Start your beginning journalism class by measuring students’ connectivity
As you welcome a new set of students this semester, hopefully you’ll be met by an excited room of media consumers and future journalists. More likely, though, you’ll be met with just as many sets of wide eyes and panicked freshmen. Learning about your students’ existing technology patterns and comfort level with social media can be a huge help as you begin.
To get beginning-level students thinking about their personal levels of connectivity, consider using this quick quiz from the Pew Research Center, which is interactive and free. Try this in class, if you have a lab with Internet access, or as a homework assignment during the first week of school.

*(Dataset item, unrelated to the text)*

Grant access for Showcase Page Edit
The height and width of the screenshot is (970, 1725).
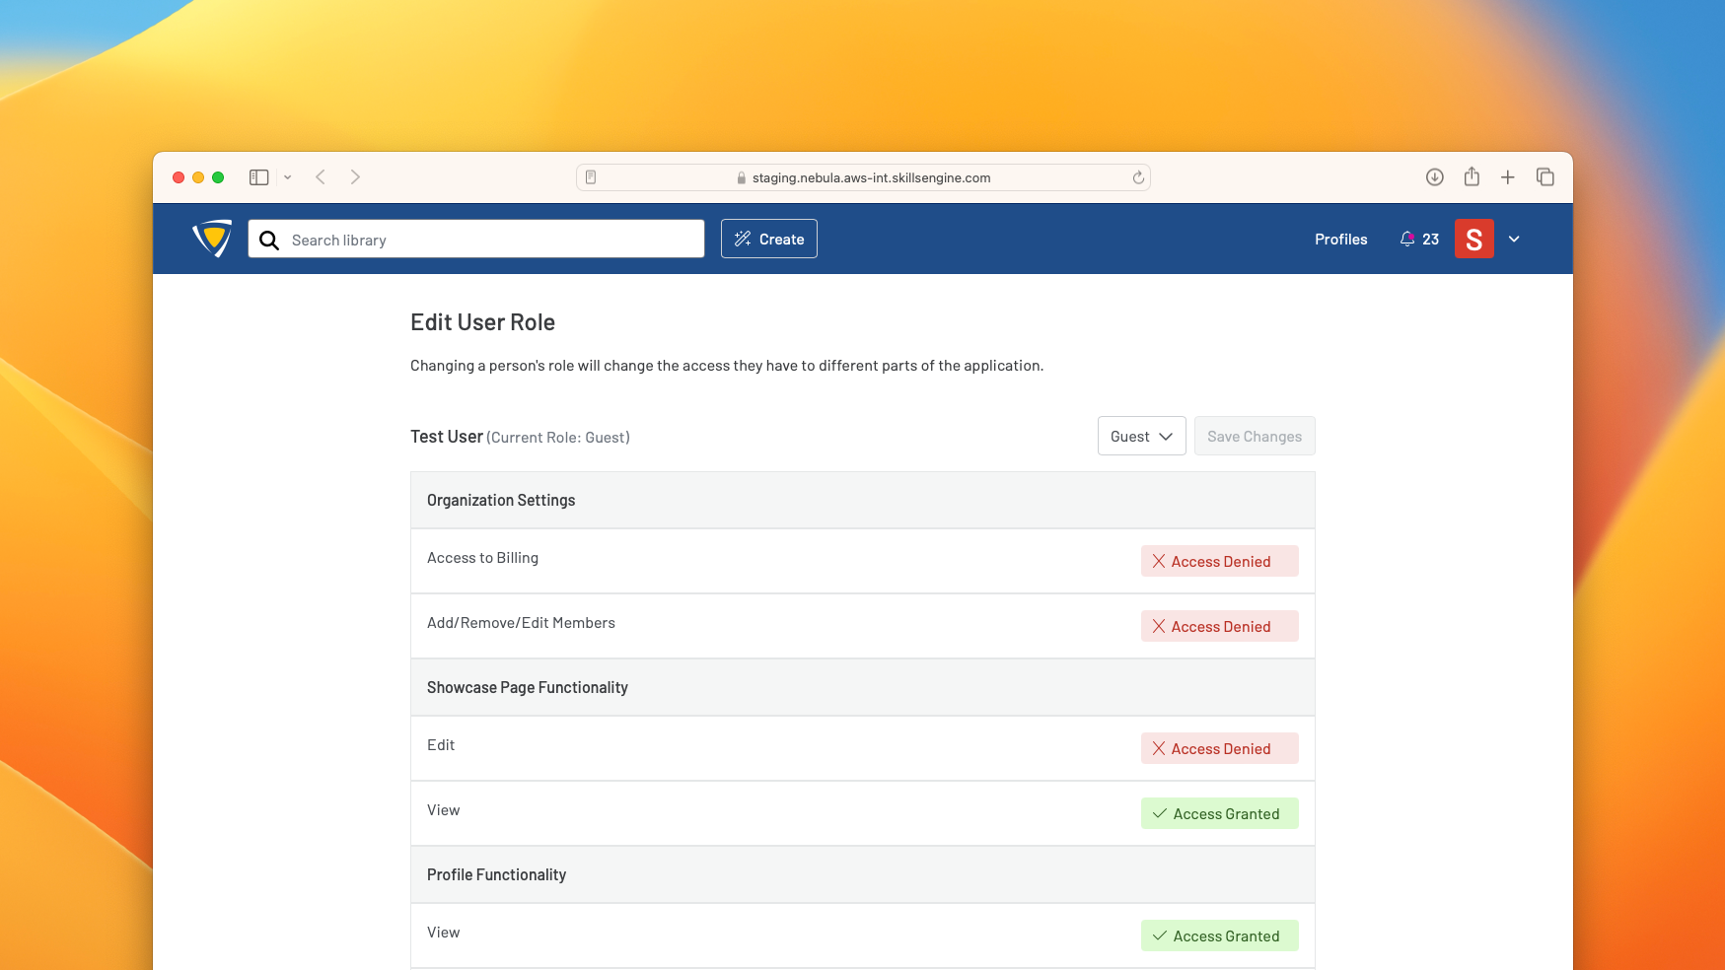pos(1219,748)
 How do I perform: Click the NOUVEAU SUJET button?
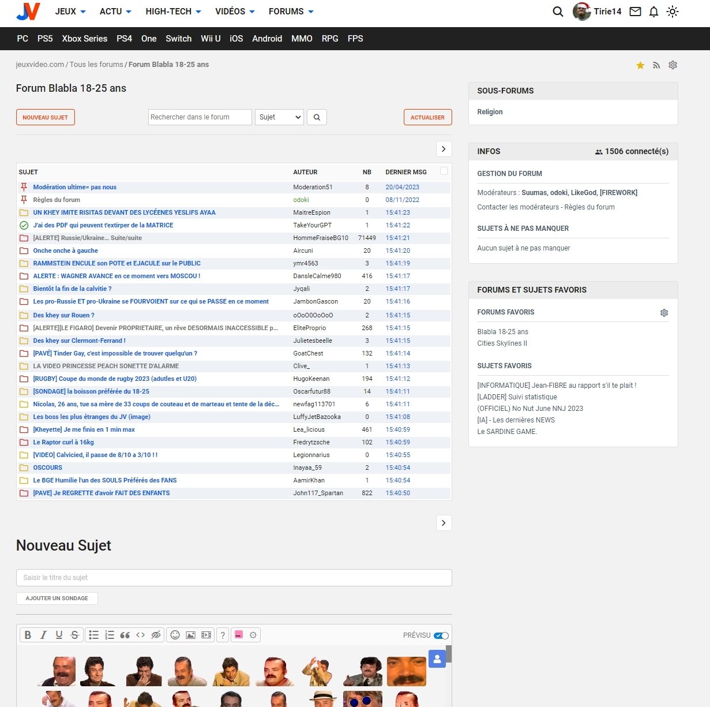(x=46, y=117)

How to use the “What Kind of Tech User Are You?” activity in your journalism classroom:
1. Consider showing a brief video clip like “Did You Know?” to catch kids’ interest or ask them to identify ways teens use technology in the way they send and receive information.
2. Provide the link to “What Kind of Tech User Are You?”
3. After the quiz, participants learn which typology group they fall into. To reflect on the result, try this:
• Based on the quiz results, what kind of tech user are you?
• Does this match or contradict what you expected? Why?
• Select one of the other typology groups from the pull-down list. Compare and contrast this group to your own.
• How does this result match with what you expect to learn and do in journalism class this year? Do you think your technology experience will help you, or do you think this will be a big area of learning and growth for you as part of the journalism class experience?
• How confident do you feel heading into journalism class in regard to technology use and online forms of journalism?
• What questions do you have so far?
4. If you’re doing a follow-up discussion in class (always a good idea, of course!) it would be fun to chart some of the data and make a class infographic so students could see their similarities and differences. If you do a quick count on some of the key questions and drop the answers into a spreadsheet, you can create a graphic using a free site like Many Eyes. (If you’re not familiar with the type of visualizations this site creates, check out this link to see an example of social network users, which ties nicely into your discussion, too.)